Argentina lawmakers unveil bipartisan bill to legalize elective abortion News
Argentina lawmakers unveil bipartisan bill to legalize elective abortion

A bipartisan group of Argentine lawmakers proposed legislation [text, PDF, in Spanish] on Tuesday allowing women, in their “exercise of the human right to health,” to voluntarily “interrupt” their pregnancy during the first 14 weeks.

Titled “Voluntary Termination of Pregnancy,” the bill sets out the woman’s right to terminate her pregnancy in the first 14 weeks in the first article, and then later adds that a woman can terminate the pregnancy beyond the 14-week period if: 1) “the pregnancy was the product of a violation;” 2) there is a risk to the physical, mental or social health or the life of the woman; or 3) there are serious fetal malfunctions. The law further states that “In all cases the Authorities of each Healthcare Facility shall guarantee the realization of the interruption of the pregnancy in the terms established in present law” and that no prior judicial authorization for the abortion procedure is necessary.
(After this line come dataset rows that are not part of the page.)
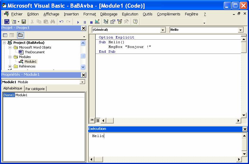Toggle Folders view in Project panel

[20, 35]
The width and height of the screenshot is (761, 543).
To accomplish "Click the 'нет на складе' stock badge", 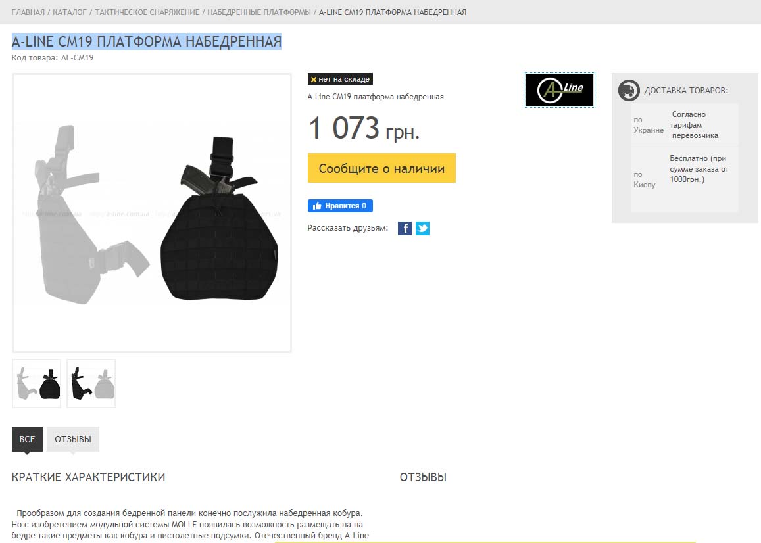I will (x=340, y=79).
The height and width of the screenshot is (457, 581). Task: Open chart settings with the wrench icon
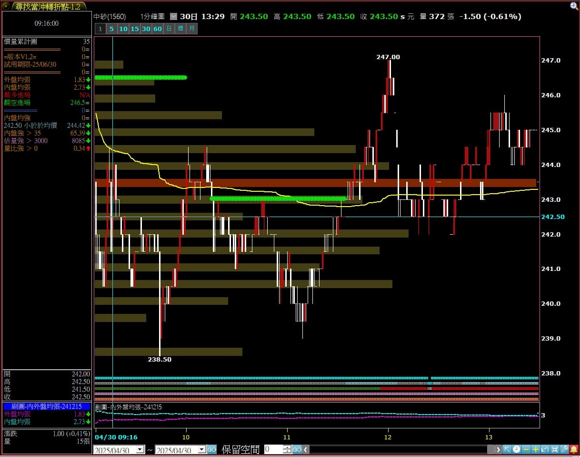coord(564,449)
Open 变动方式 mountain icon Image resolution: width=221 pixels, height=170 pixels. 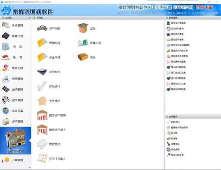point(42,72)
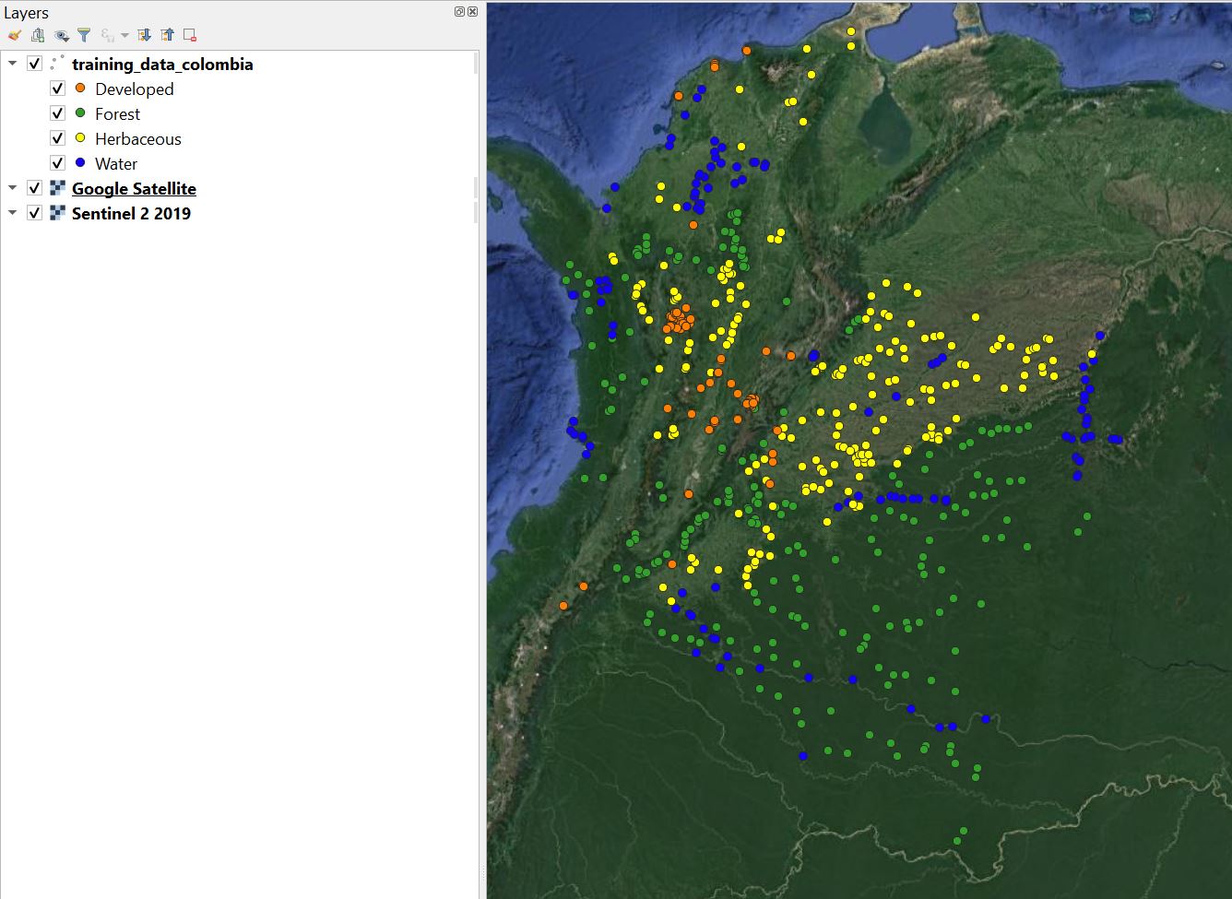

A woman’s informed written consent is required before an abortion may be carried out and in the case of a female between the ages of 13 and 16, the law provides for a presumption of “aptitude and sufficient maturity” to provide consent. For those females under the age of 13, the law requires the consent of at least one of the parents or a “legal representative.”

Pointing to the approximate 27 percent of maternal deaths arising due complications from clandestinely carried out abortions, proponent-legislators of the law included a note to the president entitled “Foundations” stating:

we defend the right to abortion as a cause just to recover the dignity of women and with them, that of all human beings. The [300 organizations, groups and personalities linked to the movement of women, human rights organizations, the academic and scientific field …] consider that sexual and reproductive rights are human rights and should be recognized as rights of all people. For this, it is necessary to guarantee universal access to public services that sustain them. … in matters of maternal mortality Argentina is today among the group of countries considered of medium and high maternal mortality. … the Ministry of Health [official website, in Spanish] of the Nation has argued that “The criminalization of abortion that prevails in many countries, far from reducing the incidence of the practice, prevents access to safe procedures, which creates risks to the life and health of the women.” … Argentina will be a more just and equitable country when those who want and can have children and daughters do it without problems; and [those] who in full enjoyment of their personal faculties wishing to interrupt the pregnancy do so in appropriate sanitary conditions, so that there are no more women who die in the attempt, plunged in the anguish of a pregnancy not planned or desired. Motherhood can not be an imposition, it must always be a choice of life, like many others and the State must ensure the full validity of same.

Despite being the product of bipartisan efforts, the bill is expected to face resistance [Reuters report] in the more conservative upper house.